● ASSIGNED TASK
Starting at the line below that contains "[Play] (64, 684)" and ending at the line that contains "Accettare tutto", retype each line exactly as it stands, but omit the pictures.

● GIVEN DATA
*** Block opens ***

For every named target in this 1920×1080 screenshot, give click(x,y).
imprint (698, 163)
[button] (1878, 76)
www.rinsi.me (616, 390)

*** Block closes ***
*** Block opens ***

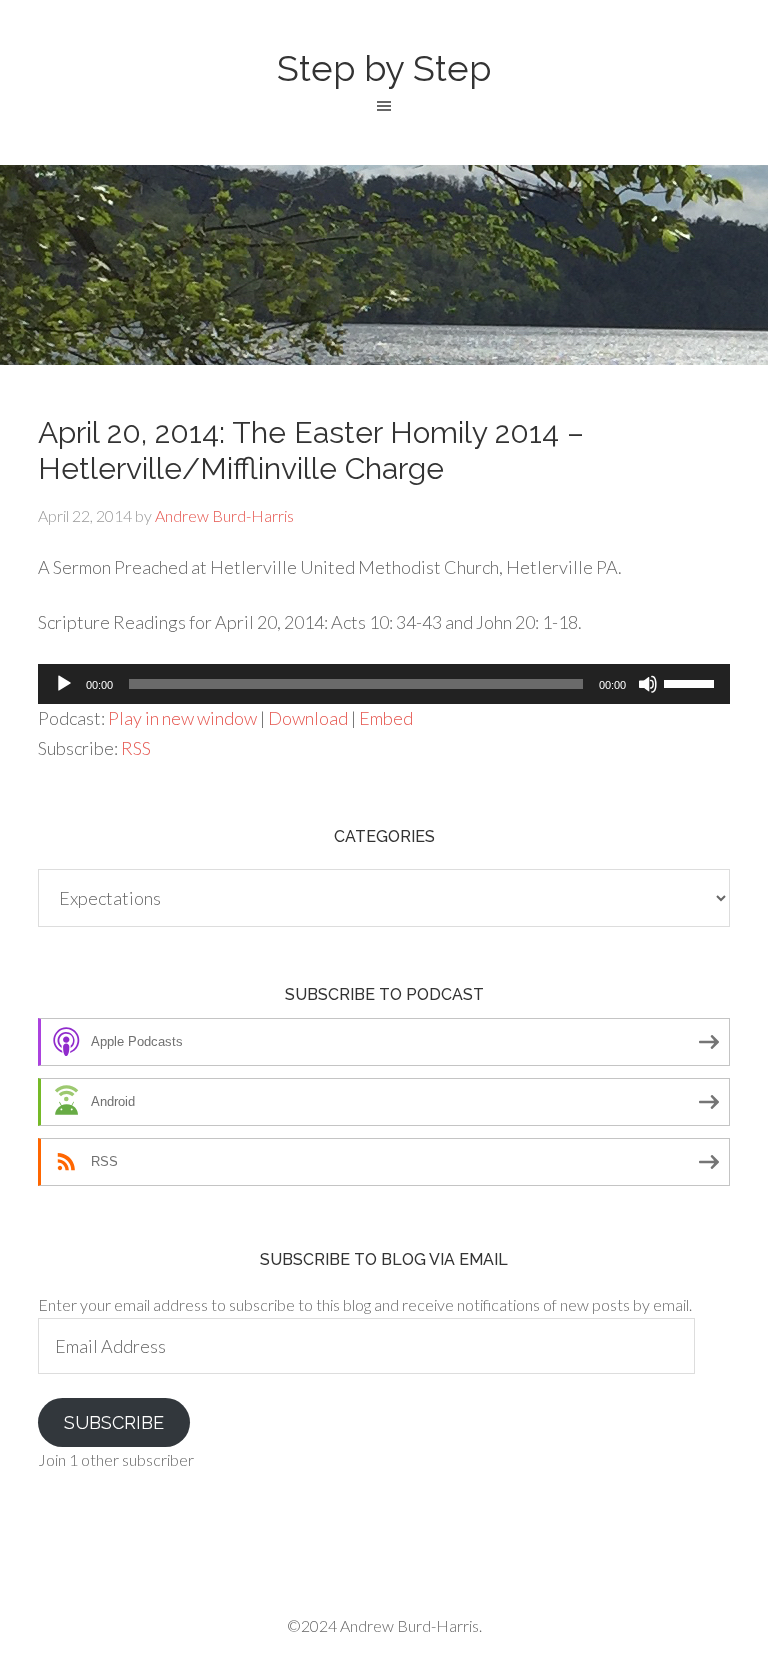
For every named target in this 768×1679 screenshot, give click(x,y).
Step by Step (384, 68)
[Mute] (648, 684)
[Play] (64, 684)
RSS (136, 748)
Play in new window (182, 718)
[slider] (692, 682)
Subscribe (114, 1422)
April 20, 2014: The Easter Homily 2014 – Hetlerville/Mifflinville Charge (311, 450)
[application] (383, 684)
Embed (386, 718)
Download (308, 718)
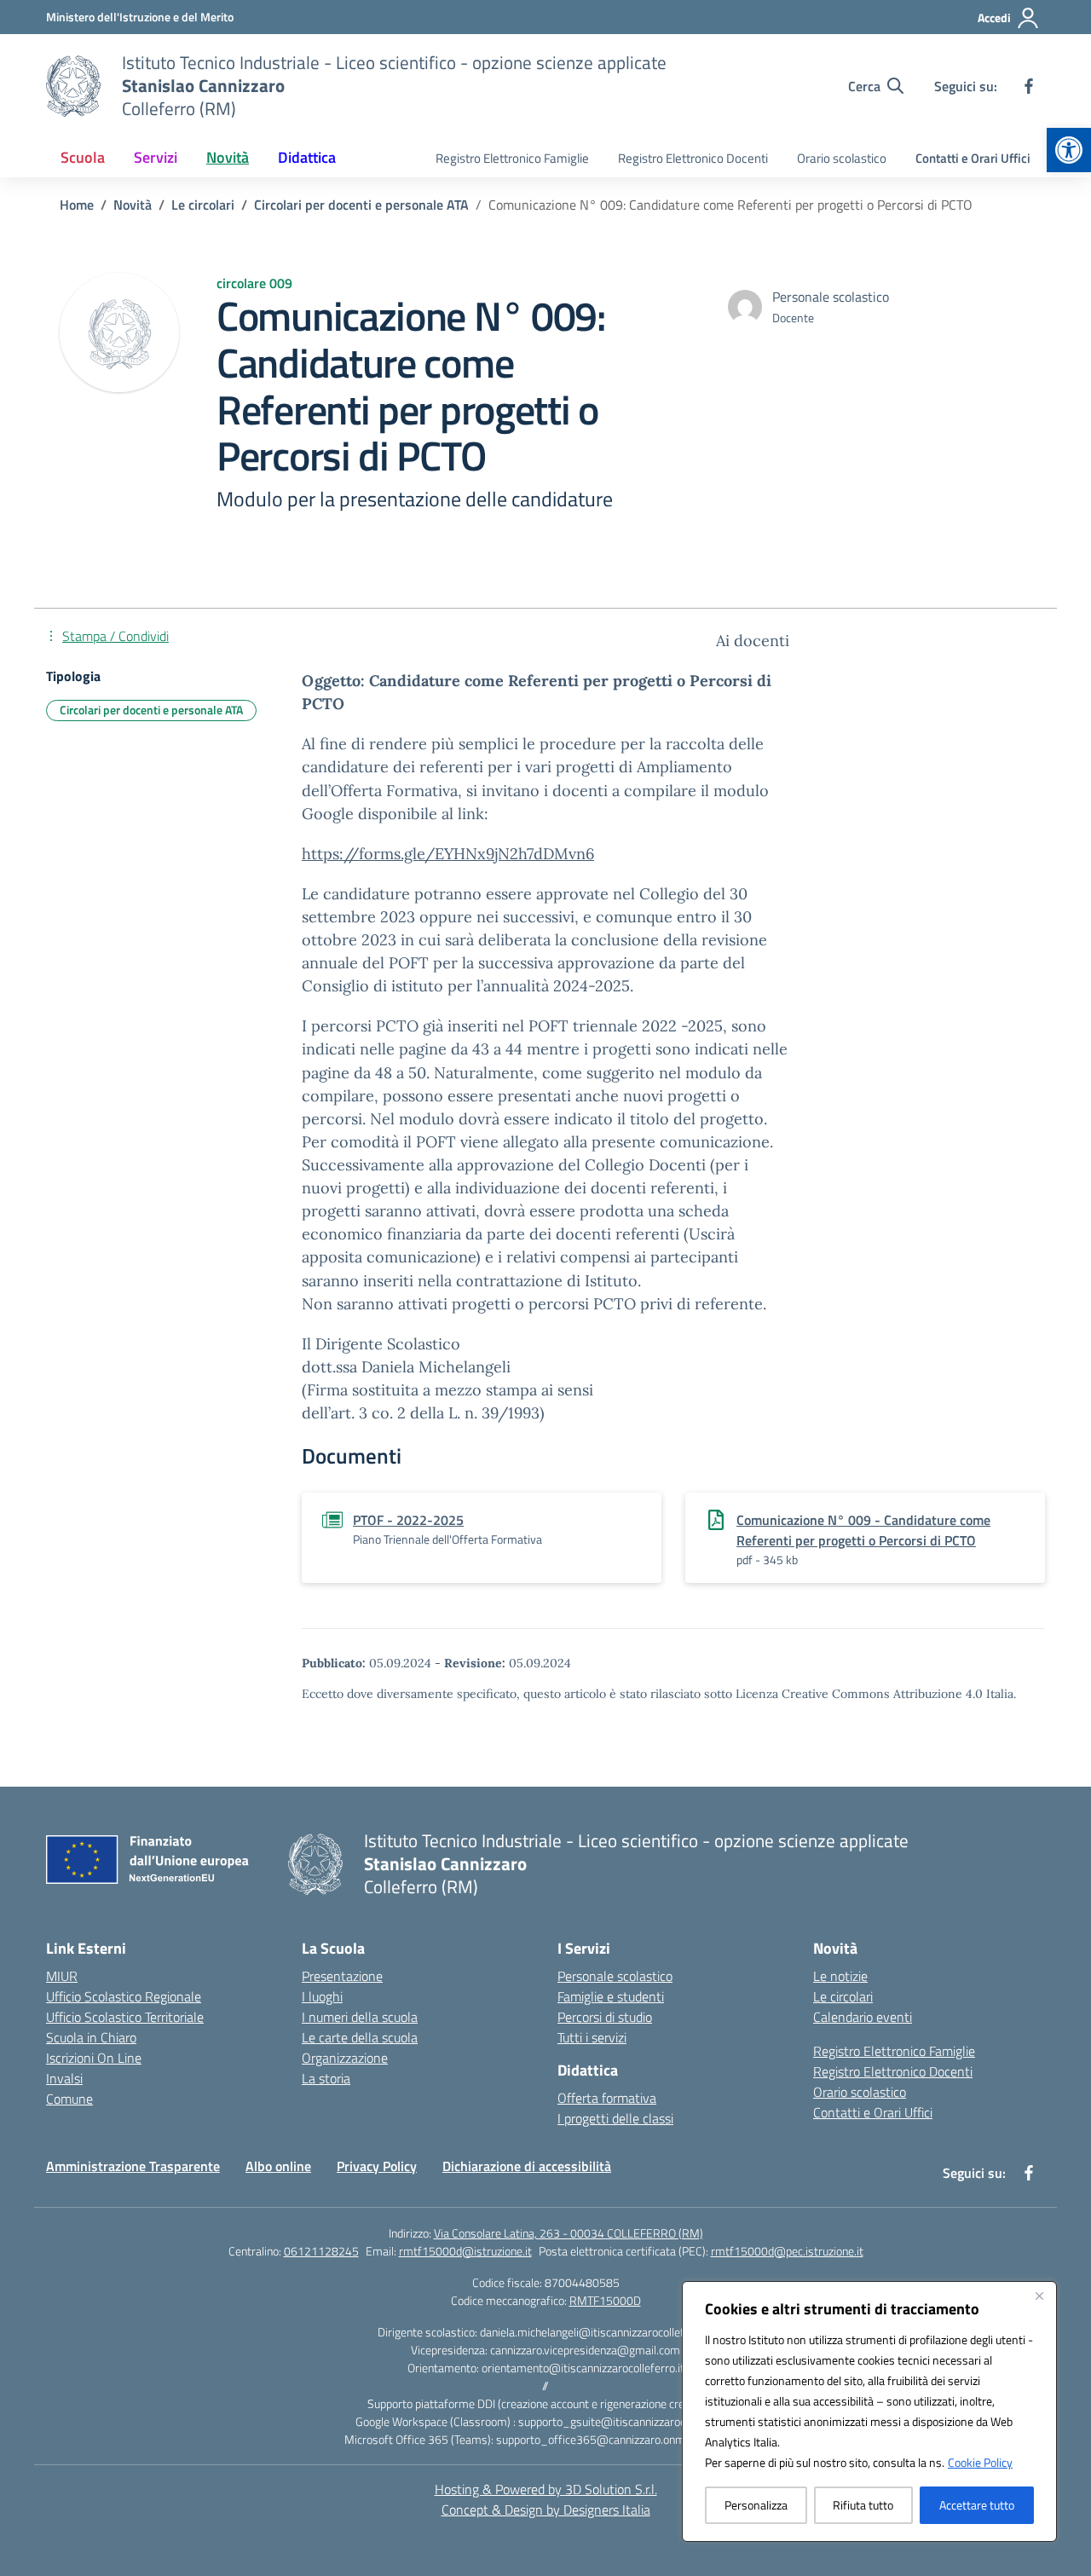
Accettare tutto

*** Block closes ***
*** Block opens ***

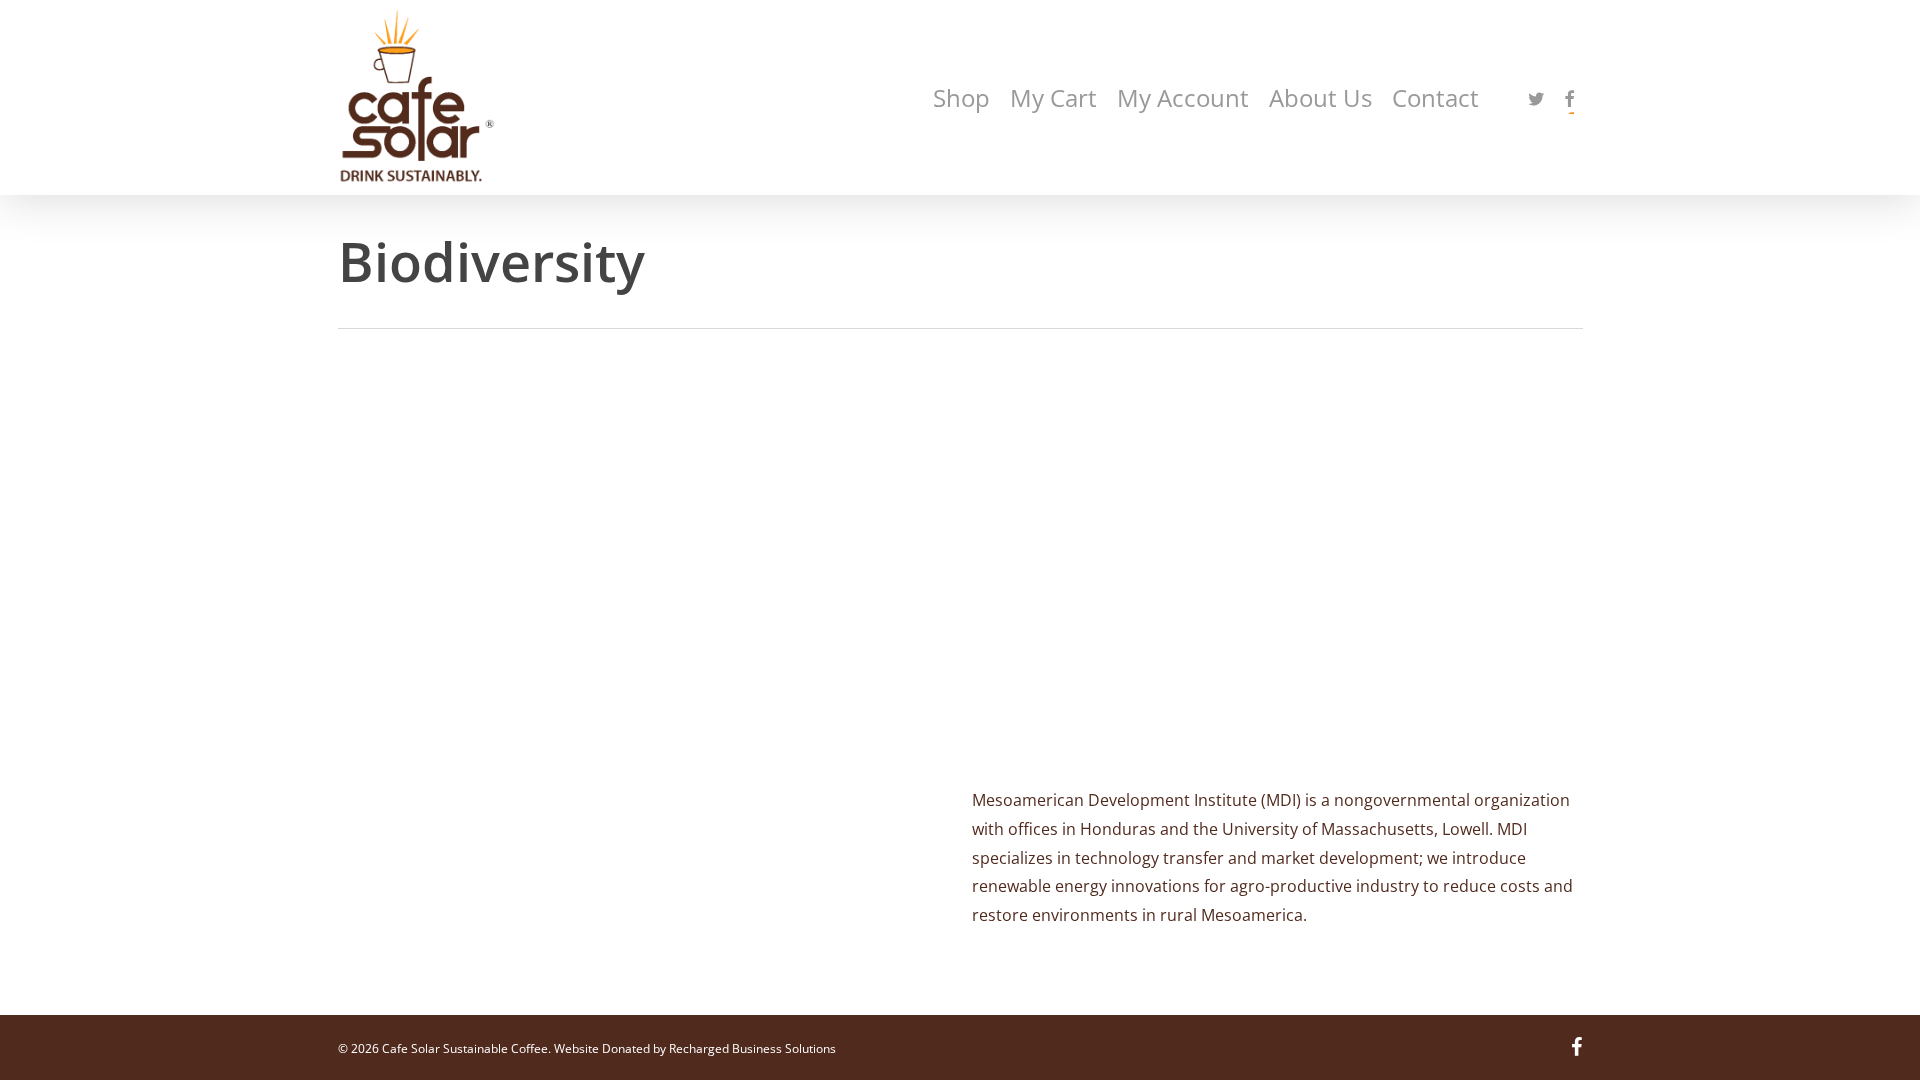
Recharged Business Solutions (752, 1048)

*** Block closes ***

● TASK OUTPUT
[Play] (64, 684)
RSS (136, 748)
Play in new window (182, 718)
[slider] (692, 682)
Subscribe (114, 1422)
April 20, 2014: The Easter Homily 2014 – Hetlerville/Mifflinville Charge (311, 450)
[application] (383, 684)
Embed (386, 718)
Download (308, 718)
Accettare tutto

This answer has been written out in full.